Le secrétaire d'Etat chargé des Relations avec le Parlement a rappelé que le gouvernement avait fixé à 13 milliards d'euros, le montant des économies de fonctionnement qu'il attendait des collectivités locales. (Crédits : Philippe Wojazer)
Alors que la grogne monte du côté des collectivités locales, le porte-parole du gouvernement veut se montrer rassurant en évoquant le budget 2018. Devant les préfets, Emmanuel Macron a confirmé qu'il n'y aurait pas de baisse de la dotation globale de fonctionnement en 2018.

(Article publié le 5 septembre à 12h03 et mis à jour à 13h49)

Le porte-parole du gouvernement est on ne peut plus clair. "Pas de baisse de la dotation globale de fonctionnement des collectivités locales dans le budget 2018", a expliqué Christophe Castaner, sur France Inter ce mardi 5 septembre.

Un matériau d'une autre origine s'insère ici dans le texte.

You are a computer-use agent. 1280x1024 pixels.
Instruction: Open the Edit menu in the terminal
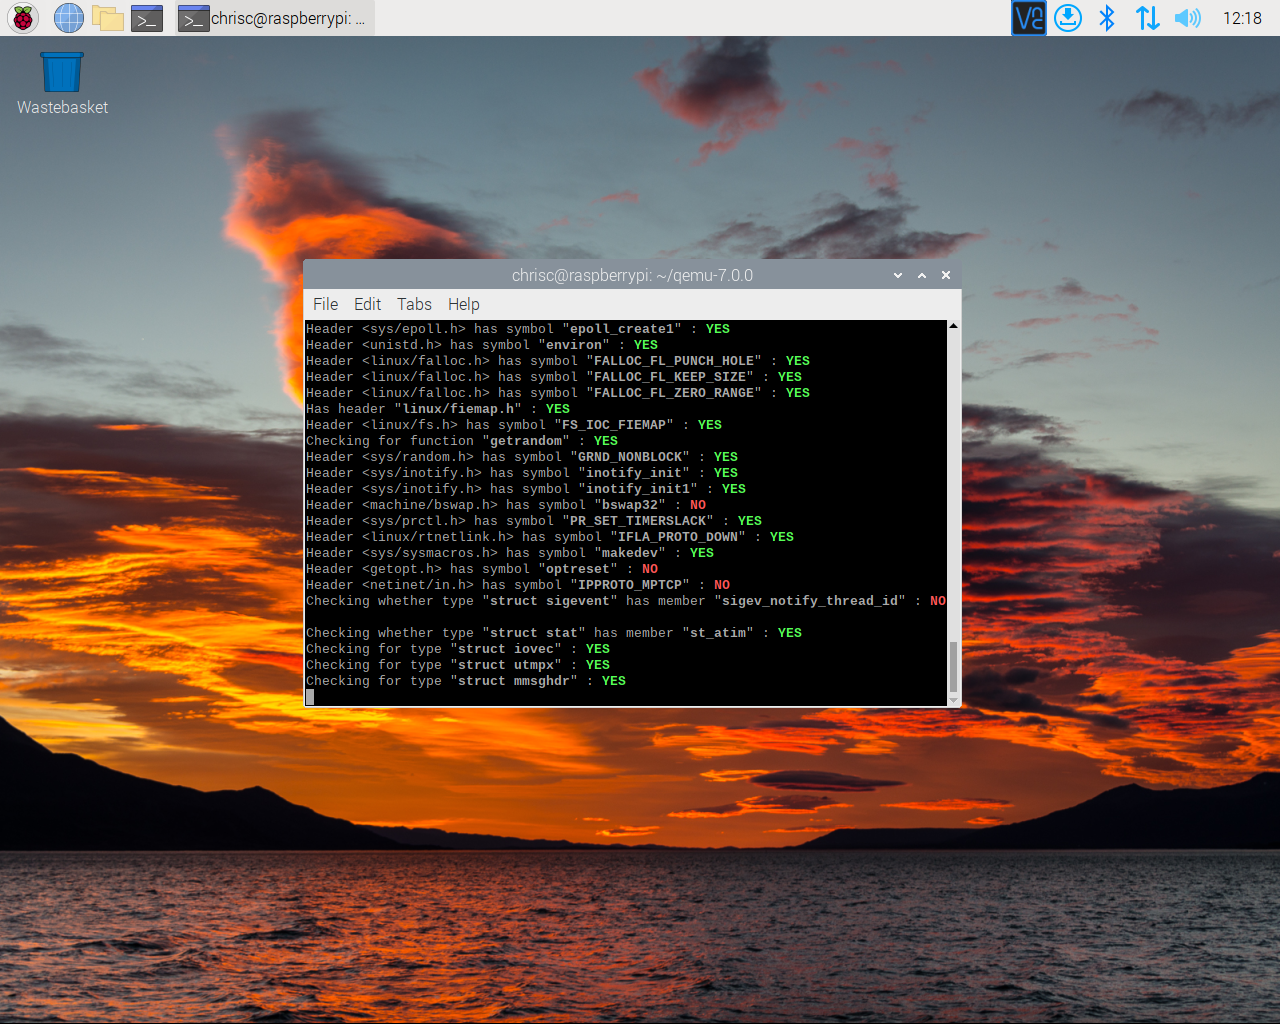(367, 304)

Selon lui, l'Etat ne baissera pas ses dotations aux collectivités locales en 2018 et prendra le temps de discuter des modalités de leur contribution à la baisse des dépenses publiques prévue par le gouvernement sur le quinquennat.

Dans un même temps, le secrétaire d'Etat chargé des Relations avec le Parlement a rappelé que le gouvernement avait fixé à 13 milliards d'euros, le montant des économies de fonctionnement qu'il attendait des collectivités locales.

"On veut prendre le temps de discuter avec les collectivités locales (...) pour diminuer les dépenses de fonctionnement et augmenter l'investissement."

Emmanuel Macron a confirmé dans la foulée, lors de son discours devant les préfets :

"Pour 2018, je vous le confirme officiellement, je n'ai pas souhaité procéder à une baisse brutale des dotations qui s'inscrive dans la droite ligne de 2017", a déclaré le chef de l'Etat. "Les crédits d'aménagement du territoire, de politique de la ville et l'ensemble des dotations aux collectivités seront maintenus. C'est un engagement pris, il sera respecté. (...) Cet engagement oblige, puisque j'ai demandé aux collectivités territoriales de faire des économies de fonctionnement. (... ) J'ai demandé aux collectivités de faire des efforts, j'ai donné des objectifs, il faut qu'ils soient tenus", a-t-il affirmé.

Le chef de l'Etat a précisé devant les préfets qu'ils auront "un rôle nouveau" dans l'application "du pacte financier entre l'Etat et les territoires". Et d'ajouter :

"Pour 300 collectivités représentant 80% des dépenses locales, ce suivi se fera dans le cadre de contrats financiers que vous serez chargés de préparer."

L'effort ailleurs que dans la baisse des dotations ?

Le gouvernement demande ainsi aux collectivités locales de participer à son objectif de baisse de trois points des dépenses publiques par rapport au PIB, fixé pour le quinquennat à hauteur de leur poids dans ces dépenses - c'est-à-dire 20%.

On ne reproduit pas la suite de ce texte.